Phil Irvine said:
I am not a physicist, so apologies if this is something that has been discussed before and is well understood. I, sort of, understand why it has been theorized that light (or mass) has a maximum speed that can't be exceeded. Also that experiments have shown it to be 299,792, 458 m/s in a vacuum. But I haven't seen whether there is a good theoretical reason that the maximum speed should be at that level. Why, for example, shouldn't the speed of light be 250,000,000 m/s or 350,000,000 m/s? Put another way, what is special about that speed?
Phil, the above posts are all very good. There is also another complimentary way of looking at this. I've shown a sequence of graphs representing the coordinate systems for observers moving at ever higher speeds with respect to some reference rest system.

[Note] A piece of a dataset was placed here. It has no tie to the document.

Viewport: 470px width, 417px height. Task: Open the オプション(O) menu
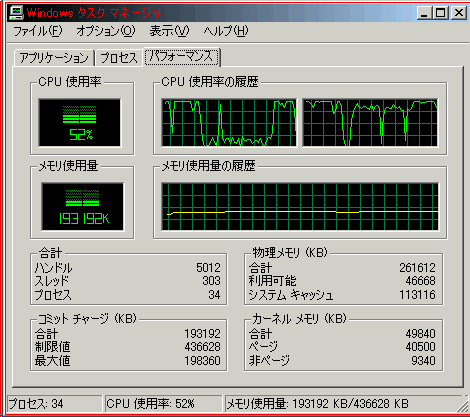tap(106, 31)
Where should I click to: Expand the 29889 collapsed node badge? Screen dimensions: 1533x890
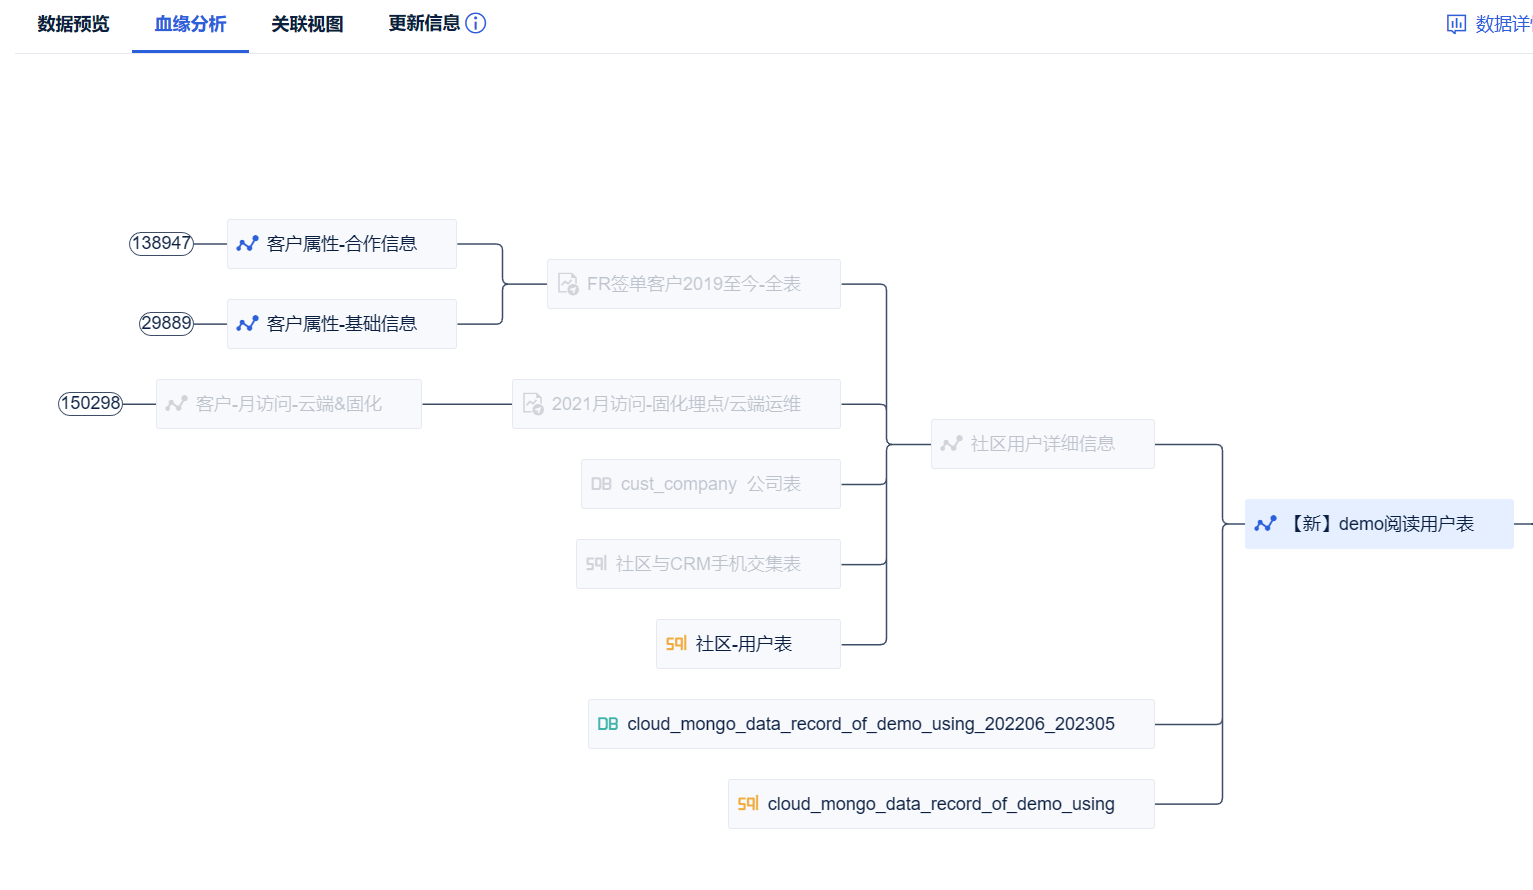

The pictures include just one of our normal 3-D coordinates, X1, along with the 4th dimension, X4.
These coodinate systems are the way they are in order that nature can provide a universe in which the laws of physics are the same for all observers, regardless at what constant velocity they move relative to some arbitrarily chosen rest system. It is a special set of coordinates to be sure. Notice that angle between the the X4 and X1 coordinates are always bisected by a 45 degree world line in the reference system.
The X4 coordinate rotates clockwise to some angle, consistent with representing the velocity with respect to the rest system. But, the unusual aspect of these systems is that the X1 coordinate is always rotated counterclockwise by the same angle. The other fascinating detail in special relativity (by some interpretations) is that all observers are moving along their own X4 axes at the speed of of light.

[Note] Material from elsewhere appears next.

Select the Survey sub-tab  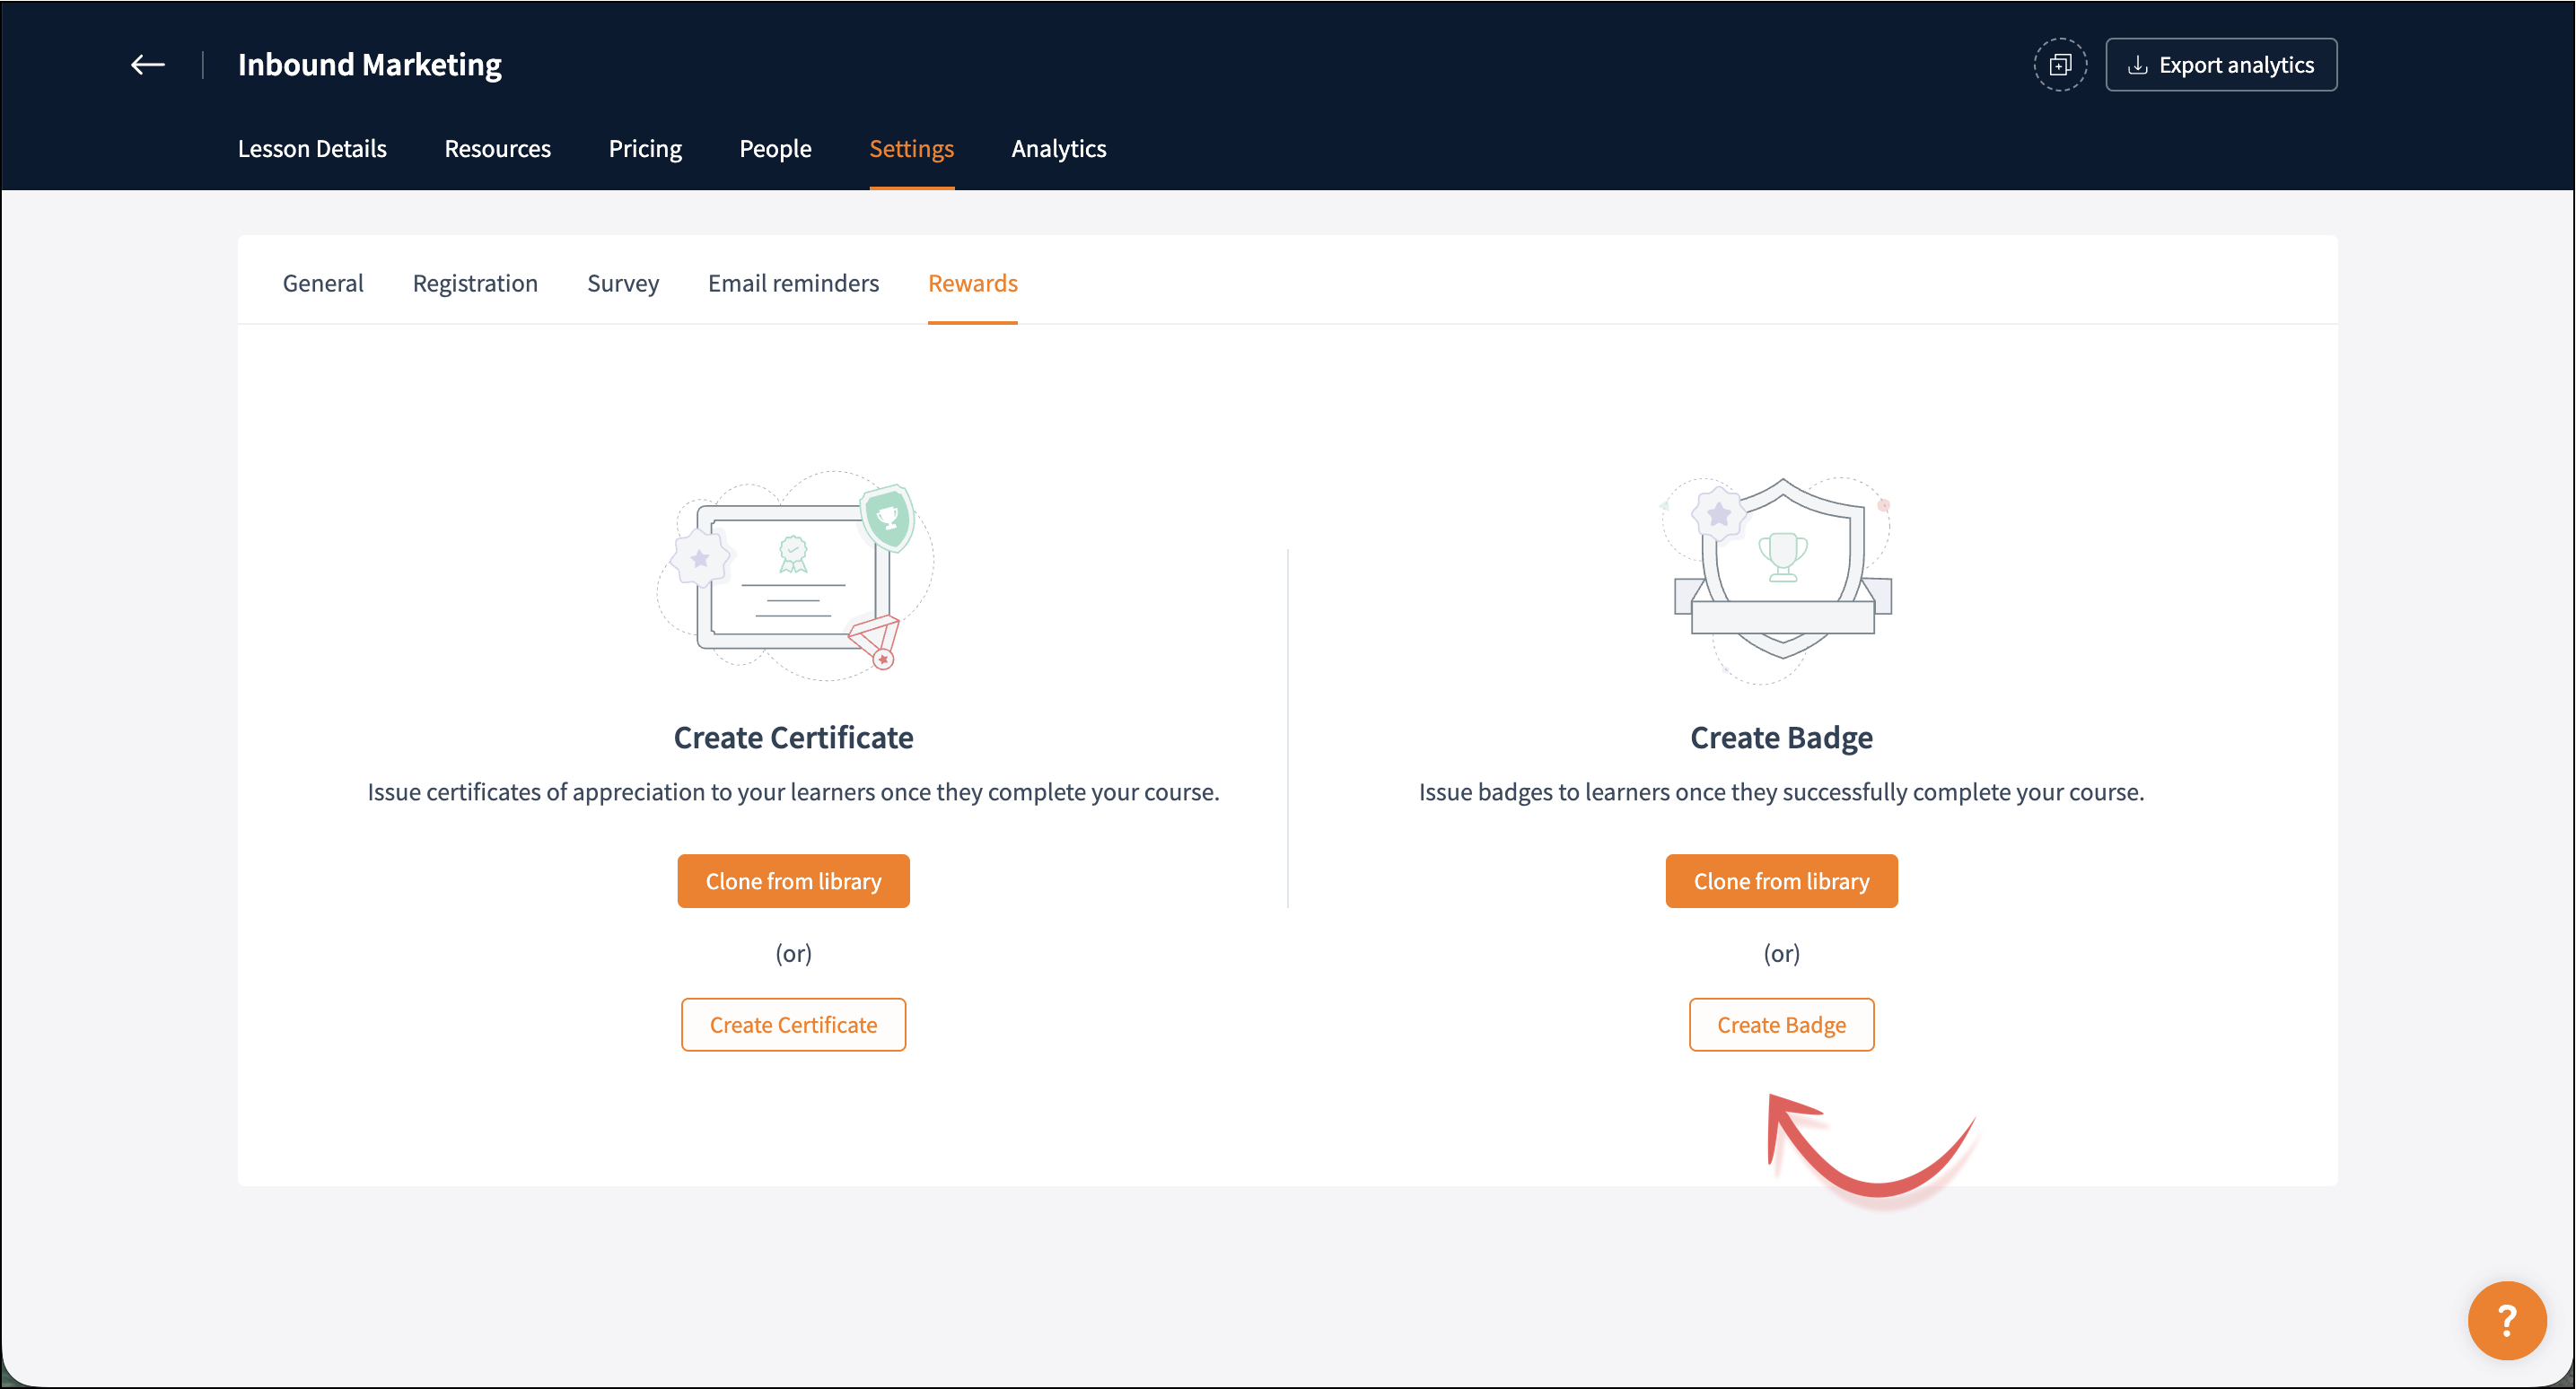pos(623,283)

But, specifically to your question is the observation that a photon of light moves at a velocity corresponding exactly to the 45 degree world line (the one that bisects the angle between X4 and X1 for all observers)--and as an observer moves faster and faster (as in the sequence of coordinates) the X4 axis and X1 axis keep rotating closer and closer to each other. In the limit they would become colinear--a result that has no physical comprehension in terms of a world that could be experienced by an observer who would then be moving at the speed of light.

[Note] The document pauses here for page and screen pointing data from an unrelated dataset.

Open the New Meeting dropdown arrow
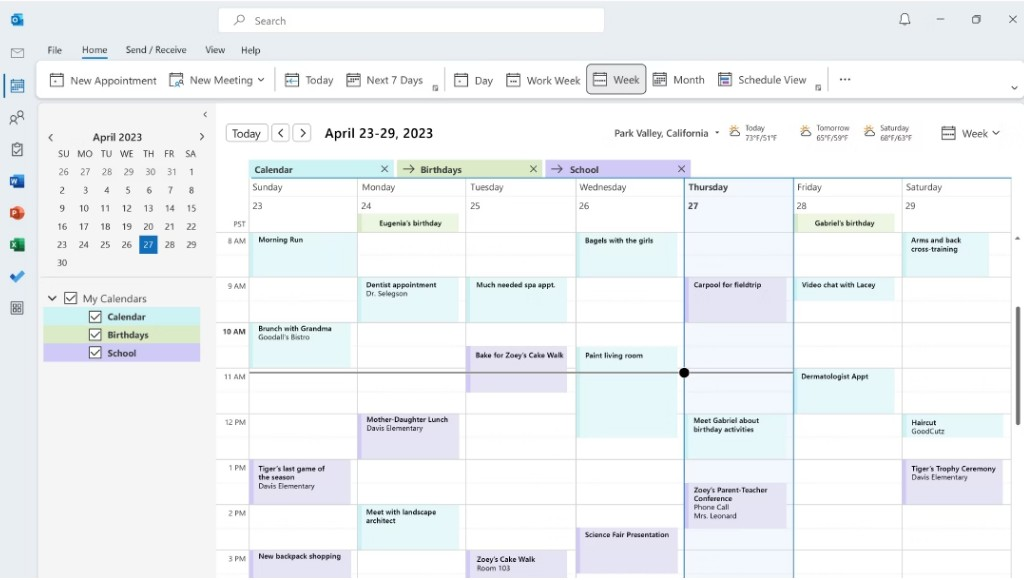1024x580 pixels. pyautogui.click(x=260, y=80)
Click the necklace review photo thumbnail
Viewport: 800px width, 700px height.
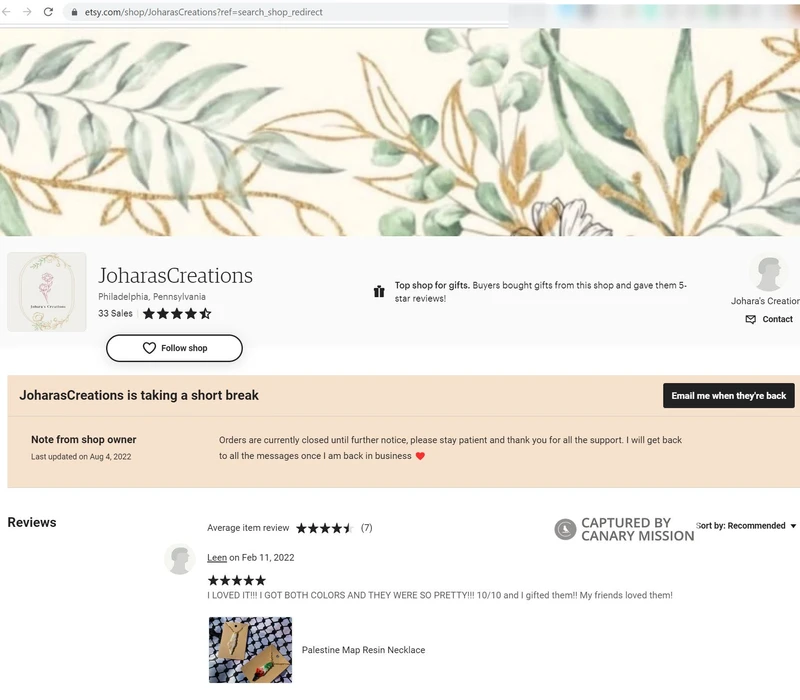pyautogui.click(x=251, y=650)
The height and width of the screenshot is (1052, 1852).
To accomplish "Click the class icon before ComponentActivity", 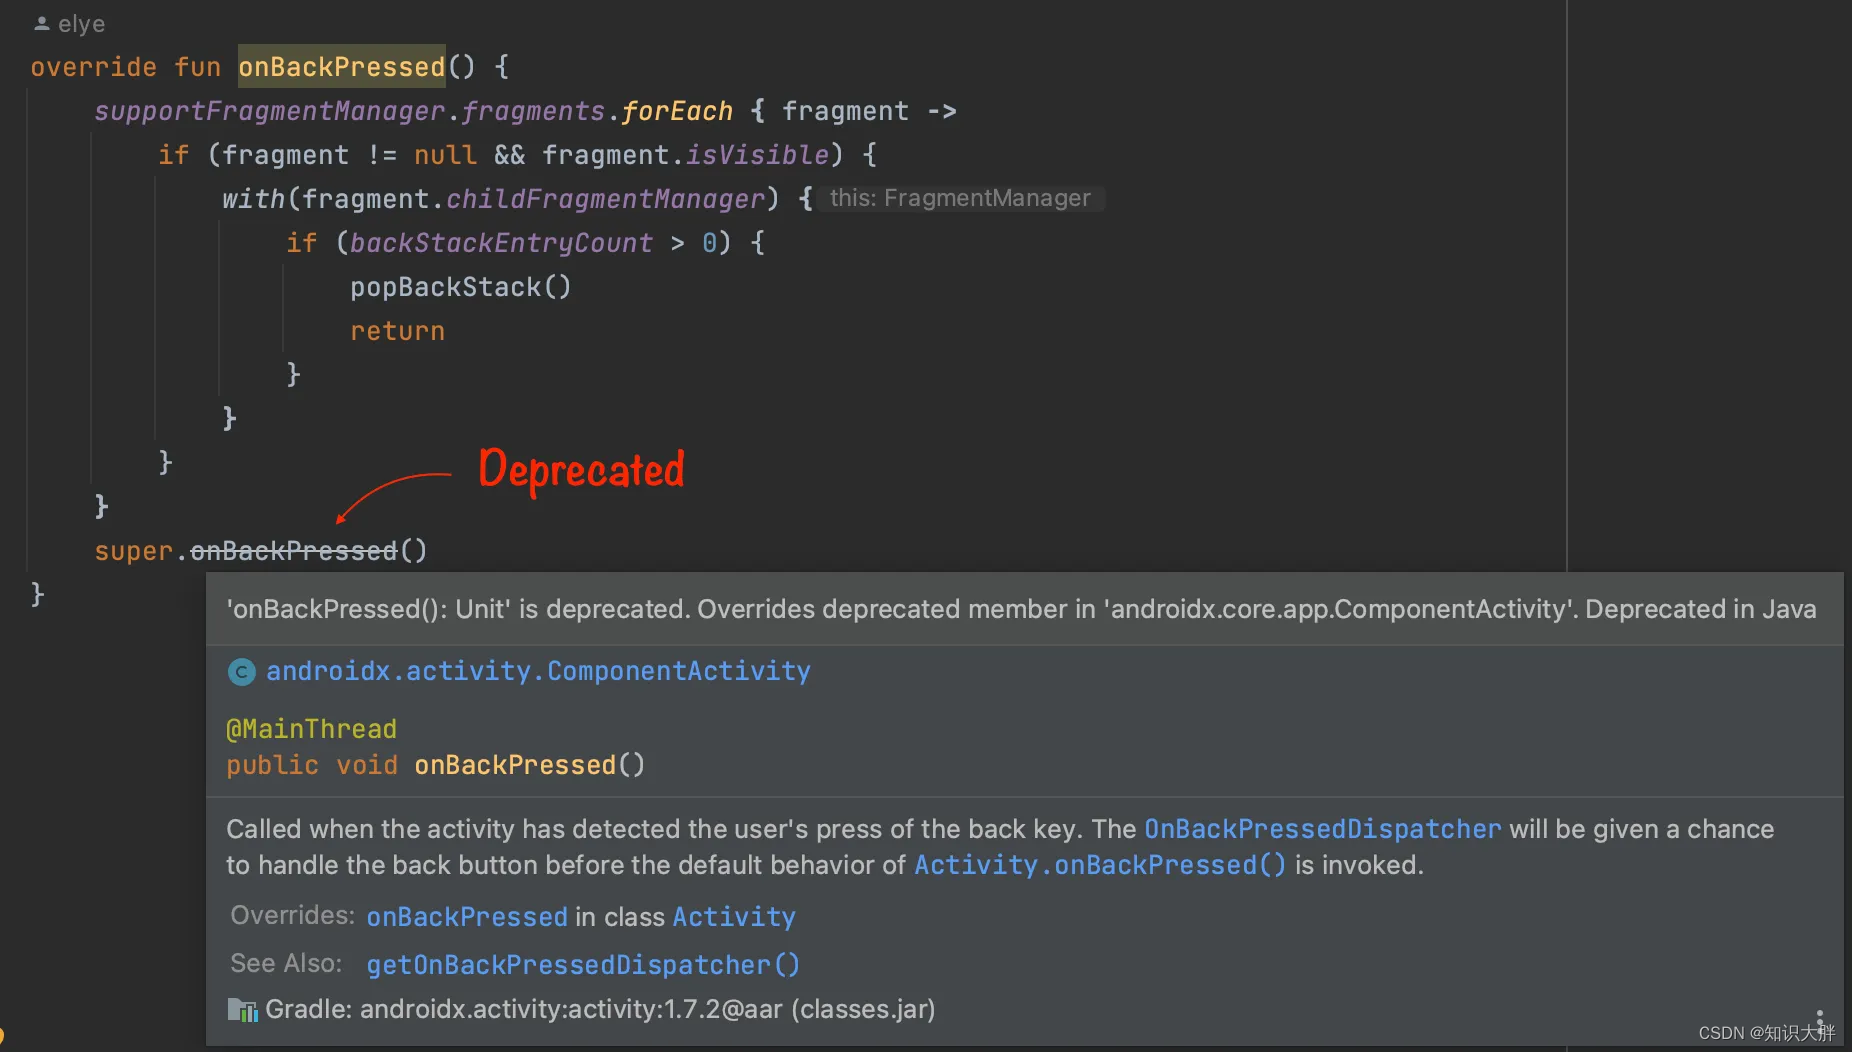I will tap(241, 671).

The box in the lower right corner shows why the ratio of displacement along the 4th dimension to displacement along the X1 dimension, X4/X1, for a photon moving at speed c is the same for any of the special relativity coordinate systems. The fundamental observation is really that the ratio of the spatial distances is equal to 1.0 for all observers. The speed c comes out as a result of our arbitrarily chosen system of units for time and spatial distance. That, along with the aspect of all observers moving along their X4 dimensions at speed c. Thus, X4 = ct in any of the coordinate systems. Then, the speed of a photon,
X1/X4 = X1/(ct) = 1. Thus, c = X1/t for a photon (in any of the coordinate systems).
That's what makes c so special. It's that 45 degree world line in the spacetime diagrams. And it represents that limiting case of the X4 and X1 axes rotating toward each other--nature has built into the physics a way of avoiding the rotation of X4 and X1 to the point of becoming colinear.